En parallèle, l’activité des organismes agréés occasionne, pour leurs adhérents, des coûts qui pourraient être réduits. Ces coûts excessifs sont liés à deux caractéristiques. Premièrement, à une structure éparpillée : le réseau des organismes agréés apparaît actuellement dense et très hétérogène. Les OGA regroupent un nombre très variable d’adhérents, allant de quelques centaines à plusieurs milliers, ce qui ne permet pas la réalisation d’économies d’échelle suffisantes, alors même que le contexte de dématérialisation et d’informatisation de ces dix dernières années y aurait été favorable – le travail quotidien d’un centre de gestion agréé consiste essentiellement dans le traitement de masse d’informations dématérialisées.

Deuxièmement, on constate dans les organismes agréés une accumulation de trésorerie importante et certainement excessive. Ces réserves de trésorerie représentent près de 300 millions d’euros en 2012, soit 120 % de leur chiffre d’affaires annuel moyen. Cela peut s’expliquer en partie par la pratique consistant à appeler de façon très anticipée les cotisations – un an et demi avant la réalisation des travaux. Cependant, cela suggère également que les cotisations des entreprises adhérentes, qui ont augmenté depuis 2009, sont trop élevées.

Enfin, l’indépendance des organismes agréés vis-à-vis des professionnels de l’expertise comptable nous semble insuffisante. La ligne de partage est floue entre les professionnels de l’expertise comptable qui établissent les comptes et les organismes agréés qui vérifient les déclarations fiscales. Certains experts-comptables et certains organismes agréés peuvent à la fois établir les comptes de leurs clients et vérifier leurs déclarations fiscales, ce qui fait peser des risques sur la qualité des travaux des organismes agréés. Il peut même arriver que des experts-comptables membres de conseils d’administration menacent de retirer leurs clients de l’organisme agréé si les comptes rendus de mission envoyés à l’administration concernant leurs clients ne sont pas positifs.
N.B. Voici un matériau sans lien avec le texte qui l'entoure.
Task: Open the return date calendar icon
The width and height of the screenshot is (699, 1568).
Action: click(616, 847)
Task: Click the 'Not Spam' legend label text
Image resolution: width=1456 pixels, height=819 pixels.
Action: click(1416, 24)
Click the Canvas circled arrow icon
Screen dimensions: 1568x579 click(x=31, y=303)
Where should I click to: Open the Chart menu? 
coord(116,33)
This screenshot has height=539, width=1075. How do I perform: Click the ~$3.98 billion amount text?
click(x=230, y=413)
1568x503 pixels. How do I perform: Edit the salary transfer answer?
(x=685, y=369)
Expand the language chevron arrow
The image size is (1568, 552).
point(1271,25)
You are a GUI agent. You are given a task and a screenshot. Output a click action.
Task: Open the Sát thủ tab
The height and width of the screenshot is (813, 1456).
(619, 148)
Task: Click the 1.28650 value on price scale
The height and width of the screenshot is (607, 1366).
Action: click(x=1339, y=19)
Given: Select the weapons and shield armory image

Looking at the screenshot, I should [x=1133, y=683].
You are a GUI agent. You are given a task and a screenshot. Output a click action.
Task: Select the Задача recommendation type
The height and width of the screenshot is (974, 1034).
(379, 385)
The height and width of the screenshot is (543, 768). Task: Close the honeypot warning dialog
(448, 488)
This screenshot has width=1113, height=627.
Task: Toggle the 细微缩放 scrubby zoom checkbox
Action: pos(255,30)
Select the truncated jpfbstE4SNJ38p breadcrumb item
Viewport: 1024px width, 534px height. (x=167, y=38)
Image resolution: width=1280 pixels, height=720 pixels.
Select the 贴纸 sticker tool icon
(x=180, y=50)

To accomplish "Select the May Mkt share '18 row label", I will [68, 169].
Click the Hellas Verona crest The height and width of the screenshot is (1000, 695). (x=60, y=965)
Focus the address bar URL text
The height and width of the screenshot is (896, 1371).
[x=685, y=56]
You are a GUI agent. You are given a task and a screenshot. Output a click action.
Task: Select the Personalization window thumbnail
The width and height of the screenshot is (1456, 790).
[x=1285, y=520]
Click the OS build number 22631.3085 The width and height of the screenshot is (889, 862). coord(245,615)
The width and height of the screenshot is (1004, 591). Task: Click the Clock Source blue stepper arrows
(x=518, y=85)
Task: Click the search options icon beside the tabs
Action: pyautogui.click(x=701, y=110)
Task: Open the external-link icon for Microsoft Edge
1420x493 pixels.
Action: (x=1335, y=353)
Le dernier message concerne les pistes d’évolution du dispositif. Je dis bien « évolution » car, somme toute, le bilan des organismes agréés appelle moins la suppression du dispositif que sa réorientation profonde. Le bilan des organismes agréés apparaît en effet mitigé quarante ans après leur création. Au fil des années, le coût du dispositif s’est alourdi, sans pour autant que l’avantage principal attendu en termes de garantie de la régularité des déclarations fiscales des entreprises individuelles soit démontré. L’automatisation généralisée des vérifications effectuées par les organismes agréés depuis une dizaine d’années du fait de la dématérialisation des déclarations fiscales a considérablement facilité leur travail, mais n’a pas modifié substantiellement leur contribution à l’amélioration de la sincérité fiscale des adhérents.

Pour autant, la suppression du dispositif ne semble ni souhaitable ni envisageable, et ce pour deux raisons.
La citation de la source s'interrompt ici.